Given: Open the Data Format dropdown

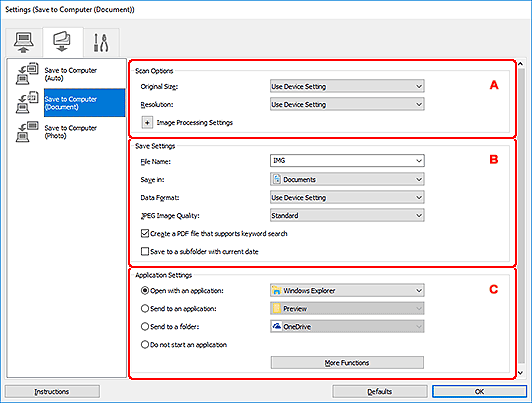Looking at the screenshot, I should point(347,197).
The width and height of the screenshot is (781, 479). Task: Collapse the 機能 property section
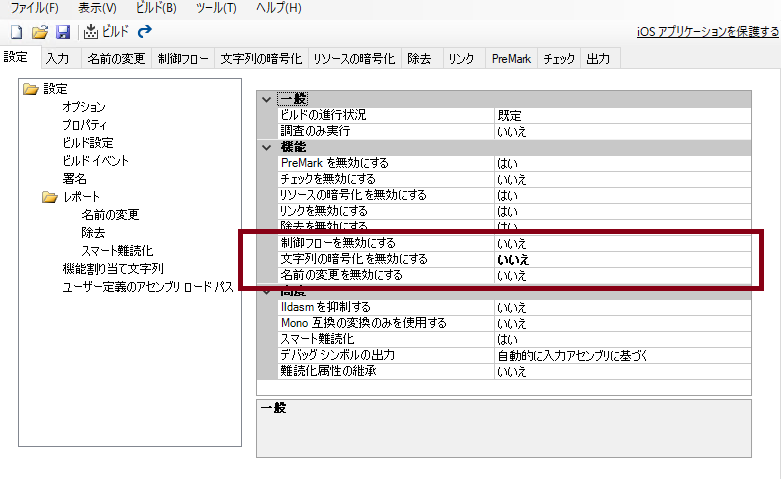(x=266, y=147)
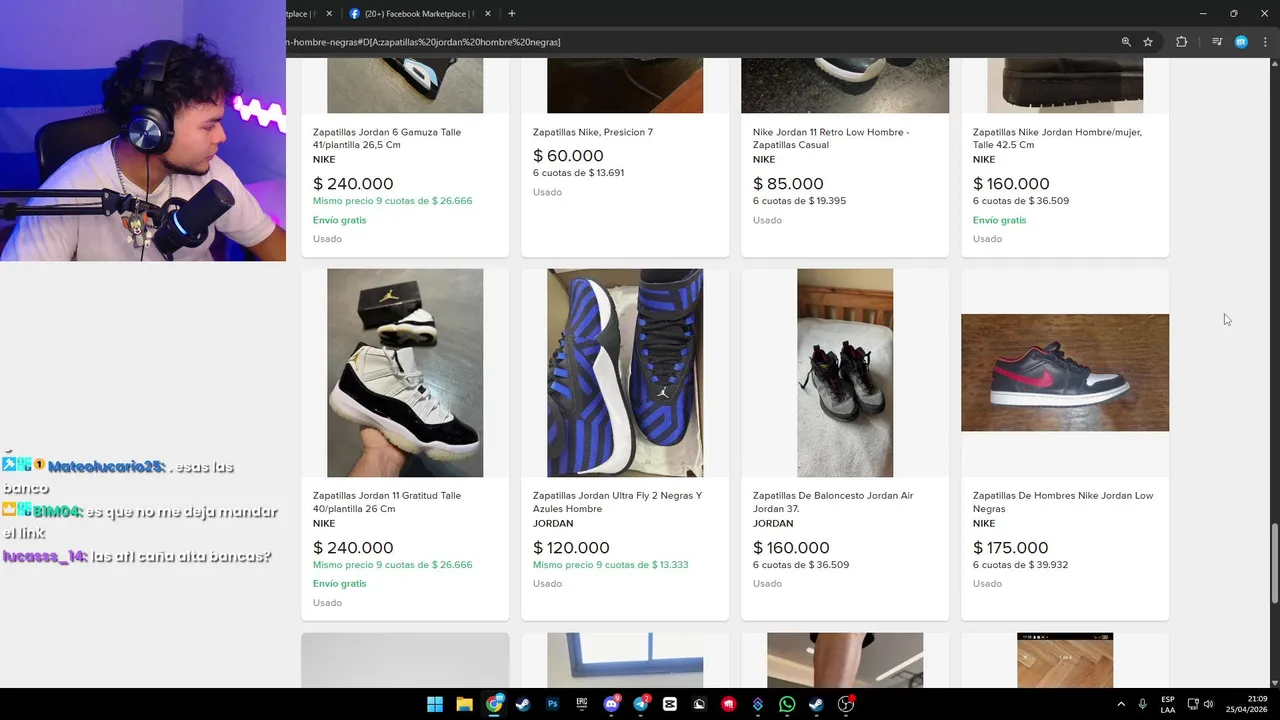The width and height of the screenshot is (1280, 720).
Task: Open the Windows Start menu
Action: click(435, 704)
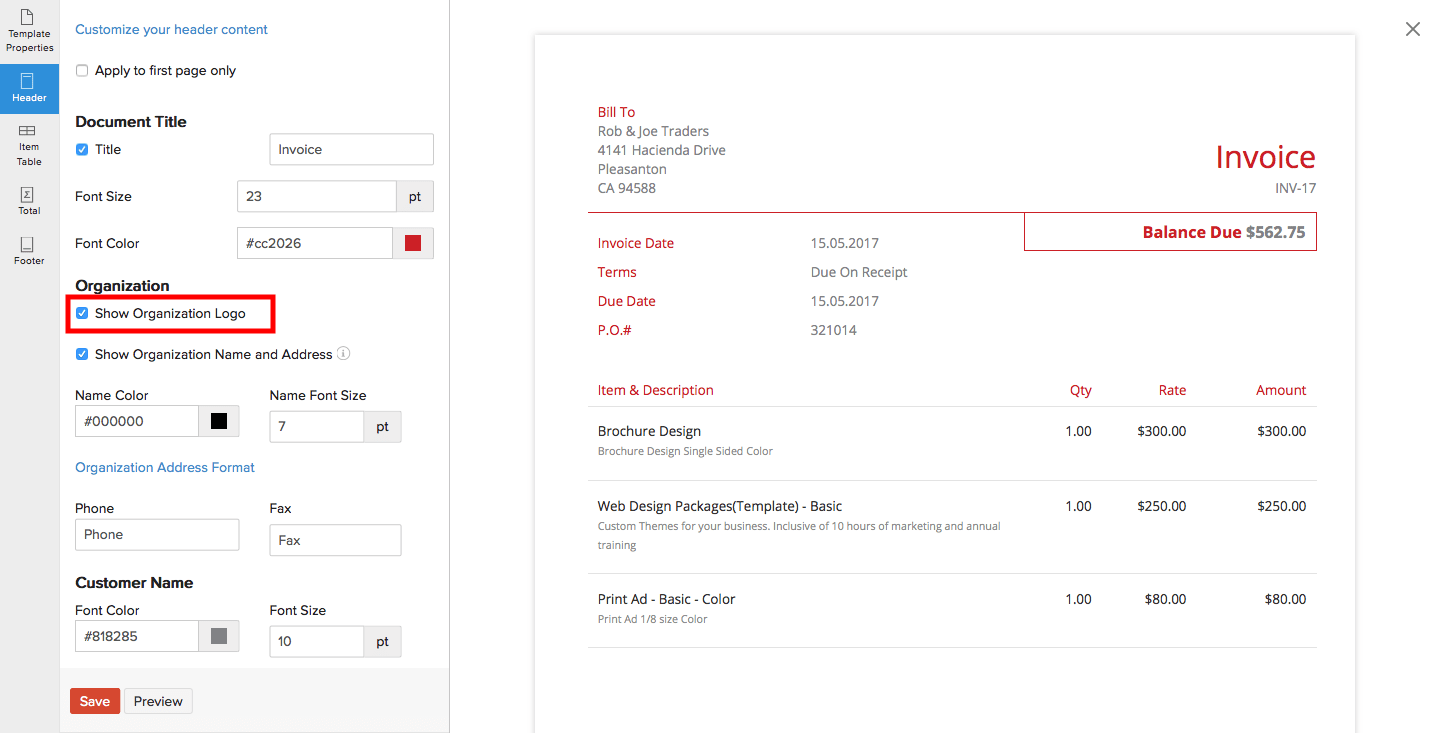Open the Footer settings
Screen dimensions: 1440x733
pyautogui.click(x=29, y=250)
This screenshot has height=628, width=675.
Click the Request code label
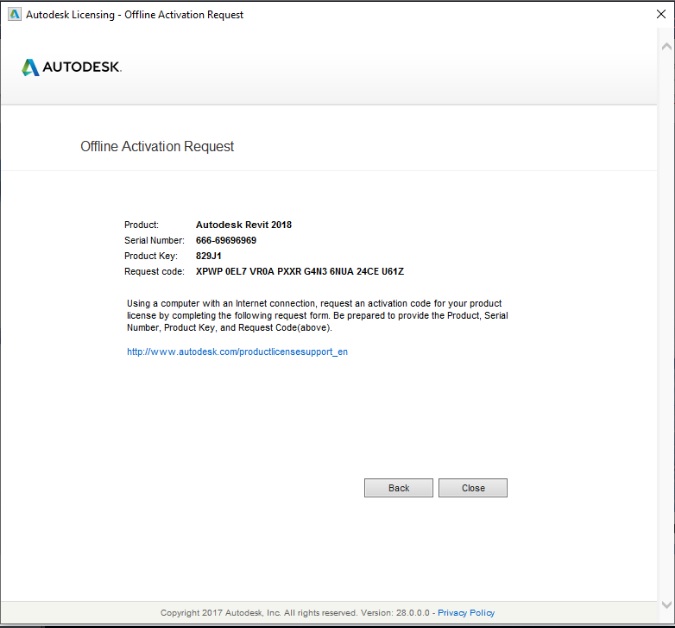tap(154, 271)
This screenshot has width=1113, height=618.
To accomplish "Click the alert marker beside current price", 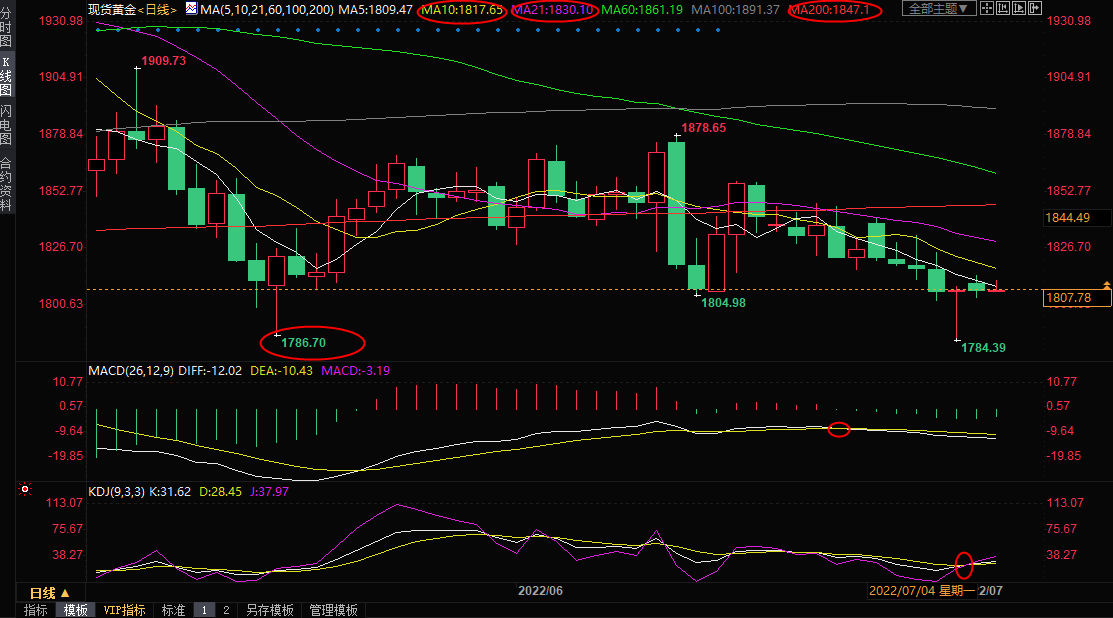I will click(1104, 285).

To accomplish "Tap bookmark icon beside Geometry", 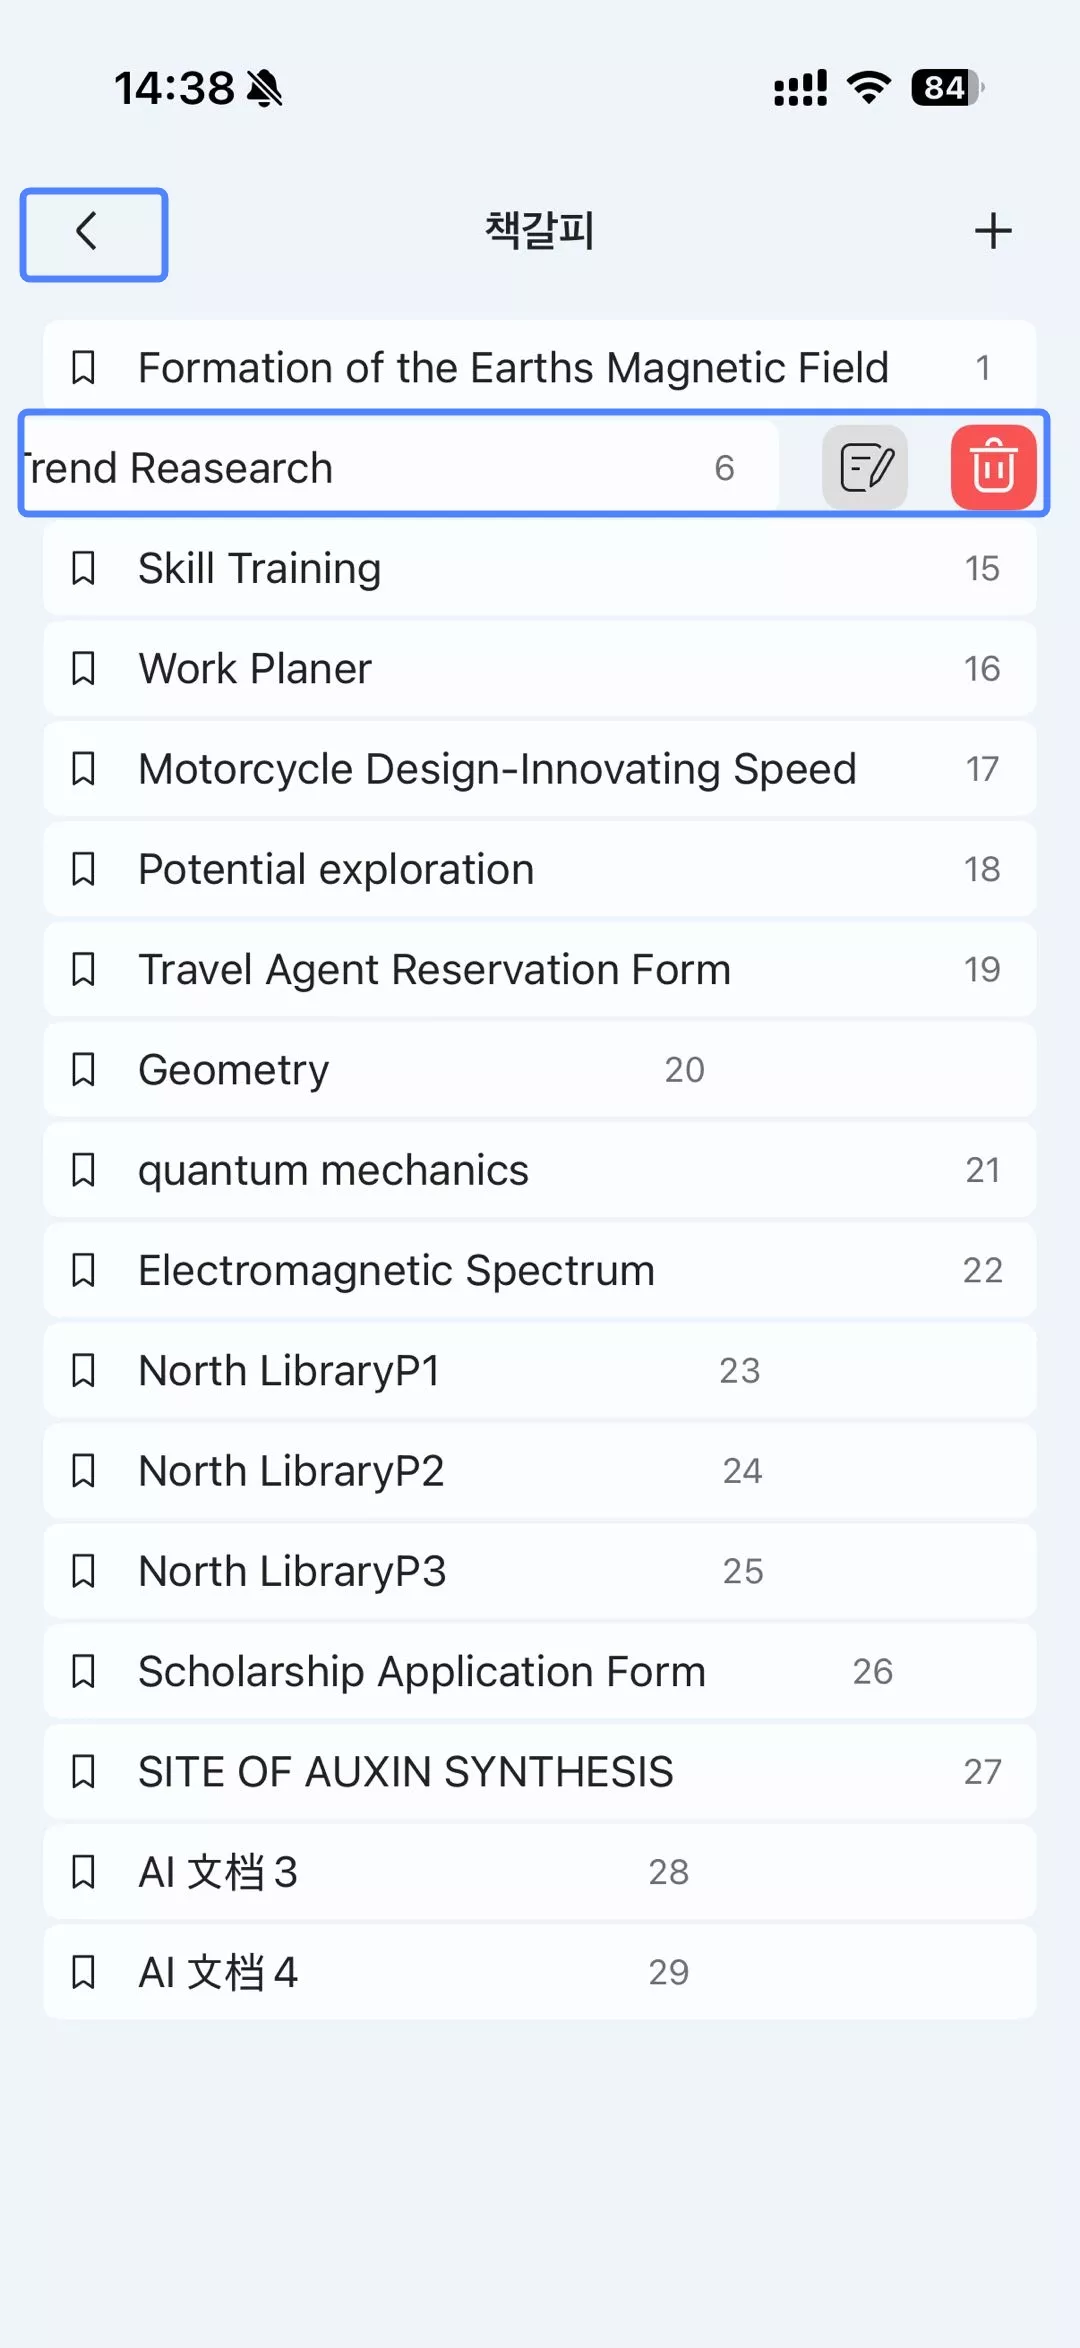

# ASSIGNMENT
Lines holding the string "This" must be copied out of the entries above.

# THE ANSWER
This screenshot has height=628, width=675.
This screenshot has width=1113, height=618.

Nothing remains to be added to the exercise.